**TASK**
If anything in the data looks odd, keep it anyway and write the whole listing out unchanged.
▼
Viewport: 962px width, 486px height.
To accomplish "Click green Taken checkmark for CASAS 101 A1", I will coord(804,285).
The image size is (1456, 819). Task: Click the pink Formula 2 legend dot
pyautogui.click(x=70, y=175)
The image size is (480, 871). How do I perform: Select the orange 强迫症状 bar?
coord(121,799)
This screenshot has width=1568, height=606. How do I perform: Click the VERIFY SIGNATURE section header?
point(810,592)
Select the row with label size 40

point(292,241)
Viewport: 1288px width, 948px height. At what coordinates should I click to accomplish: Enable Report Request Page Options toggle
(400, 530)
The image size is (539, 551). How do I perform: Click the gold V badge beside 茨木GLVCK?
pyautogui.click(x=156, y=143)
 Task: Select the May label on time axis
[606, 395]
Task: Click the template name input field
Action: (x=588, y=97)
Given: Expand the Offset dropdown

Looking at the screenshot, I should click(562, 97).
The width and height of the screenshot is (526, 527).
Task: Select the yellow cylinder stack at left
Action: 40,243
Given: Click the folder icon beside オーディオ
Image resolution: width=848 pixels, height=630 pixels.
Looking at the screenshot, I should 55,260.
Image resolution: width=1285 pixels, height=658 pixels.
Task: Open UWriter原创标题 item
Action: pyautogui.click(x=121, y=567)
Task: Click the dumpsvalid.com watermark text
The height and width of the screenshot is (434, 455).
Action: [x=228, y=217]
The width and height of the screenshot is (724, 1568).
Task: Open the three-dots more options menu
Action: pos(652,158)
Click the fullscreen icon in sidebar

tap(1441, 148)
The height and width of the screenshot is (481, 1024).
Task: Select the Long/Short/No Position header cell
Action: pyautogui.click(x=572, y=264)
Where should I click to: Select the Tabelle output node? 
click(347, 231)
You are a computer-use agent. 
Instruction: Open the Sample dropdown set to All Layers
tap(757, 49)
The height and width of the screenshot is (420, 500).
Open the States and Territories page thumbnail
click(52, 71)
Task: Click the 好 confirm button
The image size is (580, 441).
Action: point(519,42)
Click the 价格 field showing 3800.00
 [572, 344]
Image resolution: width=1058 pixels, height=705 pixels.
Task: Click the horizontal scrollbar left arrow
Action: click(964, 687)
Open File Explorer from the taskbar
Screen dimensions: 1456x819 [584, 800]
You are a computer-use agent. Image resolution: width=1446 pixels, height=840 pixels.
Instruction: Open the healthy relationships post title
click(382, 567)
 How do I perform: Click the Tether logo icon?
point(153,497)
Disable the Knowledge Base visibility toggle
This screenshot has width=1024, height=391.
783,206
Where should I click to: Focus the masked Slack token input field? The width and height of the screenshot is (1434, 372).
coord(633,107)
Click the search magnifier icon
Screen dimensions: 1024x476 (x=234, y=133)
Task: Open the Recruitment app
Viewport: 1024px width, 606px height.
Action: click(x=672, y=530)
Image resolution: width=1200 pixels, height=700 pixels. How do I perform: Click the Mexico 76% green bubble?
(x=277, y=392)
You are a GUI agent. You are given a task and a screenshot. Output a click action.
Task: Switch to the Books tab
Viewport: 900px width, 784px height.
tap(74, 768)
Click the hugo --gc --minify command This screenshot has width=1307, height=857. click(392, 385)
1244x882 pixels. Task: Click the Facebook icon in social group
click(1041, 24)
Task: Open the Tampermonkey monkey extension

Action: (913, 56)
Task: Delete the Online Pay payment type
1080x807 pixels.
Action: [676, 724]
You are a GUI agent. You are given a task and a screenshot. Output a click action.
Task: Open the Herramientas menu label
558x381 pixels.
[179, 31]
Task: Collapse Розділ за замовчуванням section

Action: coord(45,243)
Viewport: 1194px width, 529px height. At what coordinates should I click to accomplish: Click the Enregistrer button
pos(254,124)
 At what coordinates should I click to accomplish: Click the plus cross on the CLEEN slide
▲
**RESPONSE TO THE EXERCISE**
Viewport: 962px width, 486px height.
To accomplish "Click green Taken checkmark for CASAS 101 A1", I will coord(804,285).
The image size is (1456, 819). Task: Click the pink Formula 2 legend dot
pyautogui.click(x=70, y=175)
The image size is (480, 871). How do I perform: Select the orange 强迫症状 bar?
coord(121,799)
This screenshot has width=1568, height=606. How do I perform: Click the VERIFY SIGNATURE section header?
point(810,592)
Select the row with label size 40

point(292,241)
Viewport: 1288px width, 948px height. At what coordinates should I click to accomplish: Enable Report Request Page Options toggle
(400, 530)
The image size is (539, 551). How do I perform: Click the gold V badge beside 茨木GLVCK?
pyautogui.click(x=156, y=143)
 Task: Select the May label on time axis
[606, 395]
Task: Click the template name input field
Action: (x=588, y=97)
Given: Expand the Offset dropdown

Looking at the screenshot, I should click(562, 97).
The width and height of the screenshot is (526, 527).
Task: Select the yellow cylinder stack at left
Action: 40,243
Given: Click the folder icon beside オーディオ
Image resolution: width=848 pixels, height=630 pixels.
Looking at the screenshot, I should 55,260.
Image resolution: width=1285 pixels, height=658 pixels.
Task: Open UWriter原创标题 item
Action: pyautogui.click(x=121, y=567)
Task: Click the dumpsvalid.com watermark text
The height and width of the screenshot is (434, 455).
Action: [x=228, y=217]
The width and height of the screenshot is (724, 1568).
Task: Open the three-dots more options menu
Action: pos(652,158)
Click the fullscreen icon in sidebar

tap(1441, 148)
The height and width of the screenshot is (481, 1024).
Task: Select the Long/Short/No Position header cell
Action: pyautogui.click(x=572, y=264)
Where should I click to: Select the Tabelle output node? 
click(347, 231)
You are a computer-use agent. 
Instruction: Open the Sample dropdown set to All Layers
tap(757, 49)
The height and width of the screenshot is (420, 500).
Open the States and Territories page thumbnail
click(52, 71)
Task: Click the 好 confirm button
The image size is (580, 441).
Action: point(519,42)
Click the 价格 field showing 3800.00
 [572, 344]
Image resolution: width=1058 pixels, height=705 pixels.
Task: Click the horizontal scrollbar left arrow
Action: click(964, 687)
Open File Explorer from the taskbar
Screen dimensions: 1456x819 [584, 800]
You are a computer-use agent. Image resolution: width=1446 pixels, height=840 pixels.
Instruction: Open the healthy relationships post title
click(382, 567)
 How do I perform: Click the Tether logo icon?
point(153,497)
Disable the Knowledge Base visibility toggle
This screenshot has width=1024, height=391.
783,206
Where should I click to: Focus the masked Slack token input field? The width and height of the screenshot is (1434, 372).
coord(633,107)
Click the search magnifier icon
Screen dimensions: 1024x476 (x=234, y=133)
Task: Open the Recruitment app
Viewport: 1024px width, 606px height.
Action: click(x=672, y=530)
Image resolution: width=1200 pixels, height=700 pixels. How do I perform: Click the Mexico 76% green bubble?
(x=277, y=392)
You are a GUI agent. You are given a task and a screenshot. Output a click action.
Task: Switch to the Books tab
Viewport: 900px width, 784px height.
tap(74, 768)
Click the hugo --gc --minify command This screenshot has width=1307, height=857. click(392, 385)
1244x882 pixels. Task: Click the Facebook icon in social group
click(1041, 24)
Task: Open the Tampermonkey monkey extension

Action: (913, 56)
Task: Delete the Online Pay payment type
1080x807 pixels.
Action: [676, 724]
You are a GUI agent. You are given a task and a screenshot. Output a click action.
Task: Open the Herramientas menu label
558x381 pixels.
[179, 31]
Task: Collapse Розділ за замовчуванням section

Action: coord(45,243)
Viewport: 1194px width, 529px height. At what coordinates should I click to accomplish: Click the Enregistrer button
pos(254,124)
 At what coordinates should I click to accomplish: Click the plus cross on the CLEEN slide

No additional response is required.